Records shown: Begin

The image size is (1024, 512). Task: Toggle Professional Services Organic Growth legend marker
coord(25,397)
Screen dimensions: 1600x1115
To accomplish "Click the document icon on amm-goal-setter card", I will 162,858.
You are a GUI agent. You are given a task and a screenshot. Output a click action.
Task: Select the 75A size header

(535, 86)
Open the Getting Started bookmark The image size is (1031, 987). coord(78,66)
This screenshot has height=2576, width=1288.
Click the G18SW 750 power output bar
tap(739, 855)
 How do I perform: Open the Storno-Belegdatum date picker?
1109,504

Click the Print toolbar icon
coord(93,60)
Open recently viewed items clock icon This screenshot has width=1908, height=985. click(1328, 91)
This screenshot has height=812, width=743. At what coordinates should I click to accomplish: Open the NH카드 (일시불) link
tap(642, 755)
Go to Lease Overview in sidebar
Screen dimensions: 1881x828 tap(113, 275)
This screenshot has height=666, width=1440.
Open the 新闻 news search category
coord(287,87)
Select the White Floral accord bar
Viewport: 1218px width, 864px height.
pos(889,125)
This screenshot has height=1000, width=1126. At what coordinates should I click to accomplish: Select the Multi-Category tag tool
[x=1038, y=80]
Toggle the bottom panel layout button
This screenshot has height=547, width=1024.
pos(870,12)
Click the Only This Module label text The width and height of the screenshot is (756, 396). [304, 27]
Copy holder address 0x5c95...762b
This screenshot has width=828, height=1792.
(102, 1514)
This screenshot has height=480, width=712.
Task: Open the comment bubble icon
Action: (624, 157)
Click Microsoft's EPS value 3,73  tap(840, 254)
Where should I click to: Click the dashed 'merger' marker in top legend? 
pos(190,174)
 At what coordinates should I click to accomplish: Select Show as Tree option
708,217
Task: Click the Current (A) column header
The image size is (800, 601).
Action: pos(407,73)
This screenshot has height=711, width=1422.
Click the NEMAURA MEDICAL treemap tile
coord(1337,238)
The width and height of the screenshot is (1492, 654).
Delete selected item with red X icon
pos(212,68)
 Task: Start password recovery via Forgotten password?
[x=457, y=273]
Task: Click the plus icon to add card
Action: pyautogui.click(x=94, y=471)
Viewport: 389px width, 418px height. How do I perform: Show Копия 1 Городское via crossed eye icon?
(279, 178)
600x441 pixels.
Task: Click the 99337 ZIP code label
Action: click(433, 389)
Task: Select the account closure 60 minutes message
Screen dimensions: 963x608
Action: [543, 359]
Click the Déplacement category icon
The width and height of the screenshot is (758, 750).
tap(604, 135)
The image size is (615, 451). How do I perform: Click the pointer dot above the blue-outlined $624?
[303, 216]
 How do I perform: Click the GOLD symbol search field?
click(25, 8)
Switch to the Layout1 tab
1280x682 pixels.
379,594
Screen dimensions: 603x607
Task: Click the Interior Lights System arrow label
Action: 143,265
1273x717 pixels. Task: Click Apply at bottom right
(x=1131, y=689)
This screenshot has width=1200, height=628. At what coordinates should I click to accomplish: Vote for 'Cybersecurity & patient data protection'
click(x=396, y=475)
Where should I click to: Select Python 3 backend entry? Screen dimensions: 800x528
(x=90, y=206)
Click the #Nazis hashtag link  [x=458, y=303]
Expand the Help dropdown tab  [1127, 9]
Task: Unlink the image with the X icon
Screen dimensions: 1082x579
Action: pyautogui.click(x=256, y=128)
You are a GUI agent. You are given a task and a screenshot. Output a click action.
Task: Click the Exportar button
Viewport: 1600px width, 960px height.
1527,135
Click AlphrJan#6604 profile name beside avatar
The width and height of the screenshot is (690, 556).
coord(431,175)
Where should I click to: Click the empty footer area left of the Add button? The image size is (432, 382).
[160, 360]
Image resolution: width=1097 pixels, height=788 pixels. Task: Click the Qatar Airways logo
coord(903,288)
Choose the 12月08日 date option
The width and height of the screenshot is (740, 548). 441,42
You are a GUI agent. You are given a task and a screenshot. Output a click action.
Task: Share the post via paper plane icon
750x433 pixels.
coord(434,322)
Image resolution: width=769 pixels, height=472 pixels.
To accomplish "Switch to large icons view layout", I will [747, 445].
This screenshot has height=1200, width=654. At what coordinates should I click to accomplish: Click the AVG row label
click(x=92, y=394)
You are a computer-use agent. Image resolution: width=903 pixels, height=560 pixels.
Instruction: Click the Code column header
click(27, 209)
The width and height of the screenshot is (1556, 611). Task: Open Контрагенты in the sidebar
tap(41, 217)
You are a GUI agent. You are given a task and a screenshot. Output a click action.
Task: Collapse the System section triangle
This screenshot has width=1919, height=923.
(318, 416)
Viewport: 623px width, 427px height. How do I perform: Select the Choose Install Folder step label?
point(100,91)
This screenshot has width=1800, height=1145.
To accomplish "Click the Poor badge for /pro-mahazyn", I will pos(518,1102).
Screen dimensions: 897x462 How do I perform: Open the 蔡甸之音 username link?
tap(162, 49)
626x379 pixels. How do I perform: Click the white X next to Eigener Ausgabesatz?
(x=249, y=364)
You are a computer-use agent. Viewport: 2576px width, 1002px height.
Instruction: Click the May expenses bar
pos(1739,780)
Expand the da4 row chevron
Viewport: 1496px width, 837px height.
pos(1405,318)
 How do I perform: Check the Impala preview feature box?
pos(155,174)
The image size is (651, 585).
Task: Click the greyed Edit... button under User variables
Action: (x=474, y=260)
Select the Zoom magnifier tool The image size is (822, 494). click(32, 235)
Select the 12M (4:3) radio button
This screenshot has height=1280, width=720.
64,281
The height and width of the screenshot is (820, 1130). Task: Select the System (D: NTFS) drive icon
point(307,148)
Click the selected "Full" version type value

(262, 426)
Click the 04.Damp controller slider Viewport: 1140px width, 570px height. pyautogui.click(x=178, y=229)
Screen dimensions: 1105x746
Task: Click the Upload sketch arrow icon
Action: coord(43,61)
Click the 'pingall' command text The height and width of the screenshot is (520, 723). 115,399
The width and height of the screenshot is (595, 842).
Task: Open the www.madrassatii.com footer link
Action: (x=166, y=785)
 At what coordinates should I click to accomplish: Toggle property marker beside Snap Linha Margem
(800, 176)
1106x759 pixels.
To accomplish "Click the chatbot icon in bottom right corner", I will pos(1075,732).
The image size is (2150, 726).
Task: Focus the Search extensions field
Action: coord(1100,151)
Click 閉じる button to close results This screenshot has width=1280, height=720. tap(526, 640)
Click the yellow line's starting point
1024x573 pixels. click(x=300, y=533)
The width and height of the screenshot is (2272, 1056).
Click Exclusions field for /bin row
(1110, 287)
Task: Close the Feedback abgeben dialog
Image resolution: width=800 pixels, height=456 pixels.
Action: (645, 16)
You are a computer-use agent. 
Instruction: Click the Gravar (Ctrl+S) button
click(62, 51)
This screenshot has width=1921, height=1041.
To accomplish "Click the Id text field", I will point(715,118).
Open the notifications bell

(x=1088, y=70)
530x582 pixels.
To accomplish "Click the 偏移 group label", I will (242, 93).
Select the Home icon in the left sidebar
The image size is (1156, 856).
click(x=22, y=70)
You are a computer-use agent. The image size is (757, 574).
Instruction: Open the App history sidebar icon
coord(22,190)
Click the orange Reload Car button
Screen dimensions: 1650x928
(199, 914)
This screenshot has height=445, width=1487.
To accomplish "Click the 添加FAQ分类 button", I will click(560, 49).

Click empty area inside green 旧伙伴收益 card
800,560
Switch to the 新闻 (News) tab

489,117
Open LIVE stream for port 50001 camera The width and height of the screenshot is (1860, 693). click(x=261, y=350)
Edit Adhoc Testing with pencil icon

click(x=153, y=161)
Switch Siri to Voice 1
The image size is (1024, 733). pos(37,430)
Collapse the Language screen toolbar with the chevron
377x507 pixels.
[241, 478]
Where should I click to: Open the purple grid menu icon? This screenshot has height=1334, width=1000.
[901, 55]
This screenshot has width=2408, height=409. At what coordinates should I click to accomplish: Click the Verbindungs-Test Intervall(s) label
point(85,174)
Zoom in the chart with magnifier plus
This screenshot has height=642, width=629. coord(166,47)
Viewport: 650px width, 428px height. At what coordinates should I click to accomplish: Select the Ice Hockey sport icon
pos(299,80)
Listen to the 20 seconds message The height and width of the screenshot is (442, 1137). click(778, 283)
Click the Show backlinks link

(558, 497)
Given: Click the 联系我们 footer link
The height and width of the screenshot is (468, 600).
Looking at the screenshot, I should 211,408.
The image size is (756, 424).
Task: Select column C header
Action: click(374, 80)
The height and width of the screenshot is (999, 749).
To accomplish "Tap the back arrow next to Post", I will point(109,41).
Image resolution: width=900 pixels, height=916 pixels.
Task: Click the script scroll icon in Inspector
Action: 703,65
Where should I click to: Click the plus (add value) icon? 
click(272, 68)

Records shown: End

Task
Transcribe each line of the data above, unaltered, from the one where "530x582 pixels." appears to the one where "The height and width of the screenshot is (999, 749)." appears, inclusive of both.

Written solution
530x582 pixels.
To accomplish "Click the 偏移 group label", I will (242, 93).
Select the Home icon in the left sidebar
The image size is (1156, 856).
click(x=22, y=70)
You are a computer-use agent. The image size is (757, 574).
Instruction: Open the App history sidebar icon
coord(22,190)
Click the orange Reload Car button
Screen dimensions: 1650x928
(199, 914)
This screenshot has height=445, width=1487.
To accomplish "Click the 添加FAQ分类 button", I will click(560, 49).

Click empty area inside green 旧伙伴收益 card
800,560
Switch to the 新闻 (News) tab

489,117
Open LIVE stream for port 50001 camera The width and height of the screenshot is (1860, 693). click(x=261, y=350)
Edit Adhoc Testing with pencil icon

click(x=153, y=161)
Switch Siri to Voice 1
The image size is (1024, 733). pos(37,430)
Collapse the Language screen toolbar with the chevron
377x507 pixels.
[241, 478]
Where should I click to: Open the purple grid menu icon? This screenshot has height=1334, width=1000.
[901, 55]
This screenshot has width=2408, height=409. At what coordinates should I click to accomplish: Click the Verbindungs-Test Intervall(s) label
point(85,174)
Zoom in the chart with magnifier plus
This screenshot has height=642, width=629. coord(166,47)
Viewport: 650px width, 428px height. At what coordinates should I click to accomplish: Select the Ice Hockey sport icon
pos(299,80)
Listen to the 20 seconds message The height and width of the screenshot is (442, 1137). click(778, 283)
Click the Show backlinks link

(558, 497)
Given: Click the 联系我们 footer link
The height and width of the screenshot is (468, 600).
Looking at the screenshot, I should 211,408.
The image size is (756, 424).
Task: Select column C header
Action: click(374, 80)
The height and width of the screenshot is (999, 749).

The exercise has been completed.